ABOUT THIS TASK: Pictures found in the material must be left out, and every line returned as written.

WORKING DATA:

------------------------------------------------------------------------

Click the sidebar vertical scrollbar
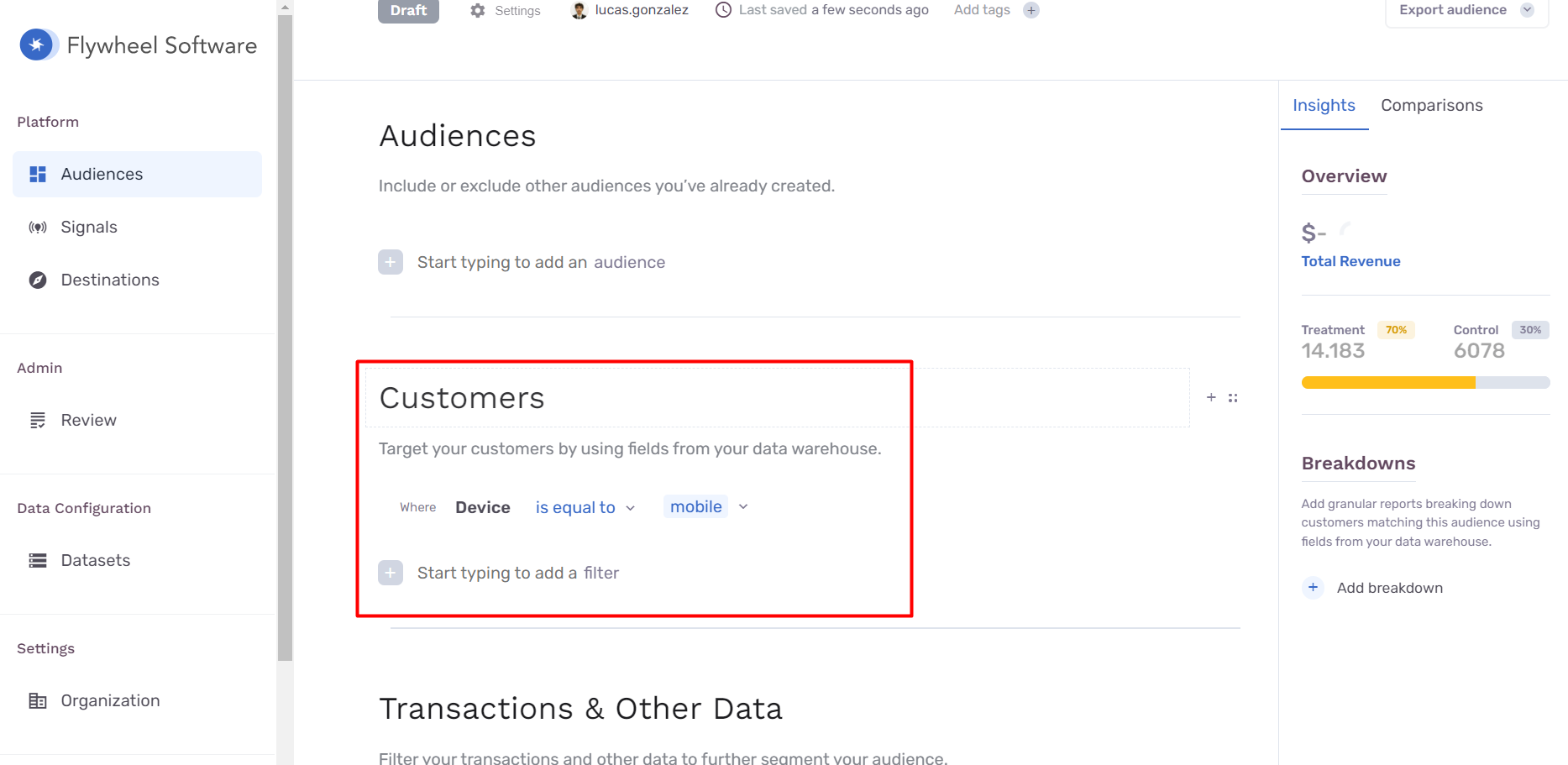The width and height of the screenshot is (1568, 765). point(285,336)
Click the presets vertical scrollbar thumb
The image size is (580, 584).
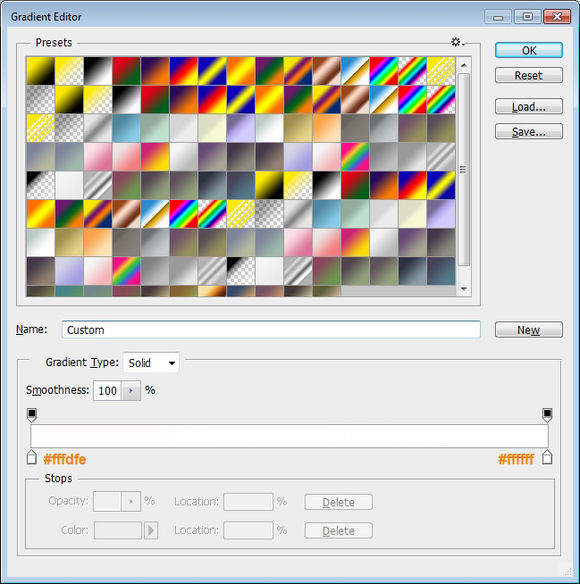[464, 169]
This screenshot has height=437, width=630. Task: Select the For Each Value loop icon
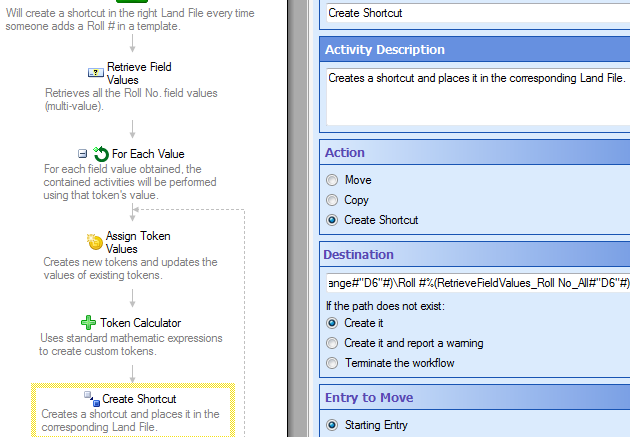coord(101,154)
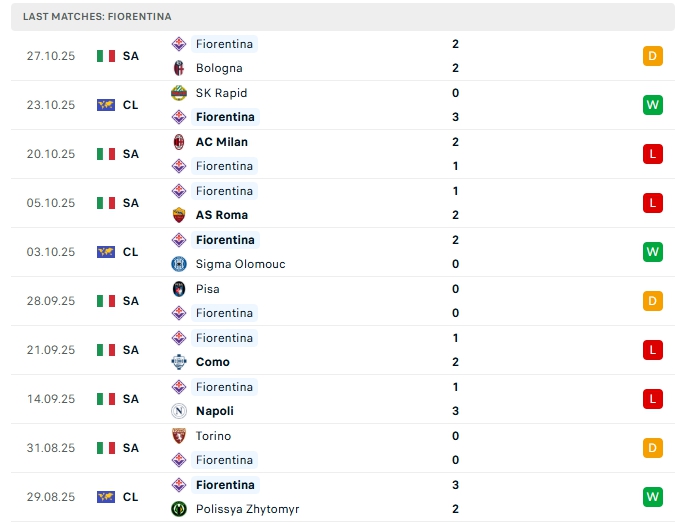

------------------------------------------------------------------------

REPLY TO THE EXERCISE:
Click the sidebar vertical scrollbar
The width and height of the screenshot is (1568, 765). point(285,336)
Click the presets vertical scrollbar thumb
The image size is (580, 584).
[464, 169]
This screenshot has height=437, width=630. Task: Select the For Each Value loop icon
coord(101,154)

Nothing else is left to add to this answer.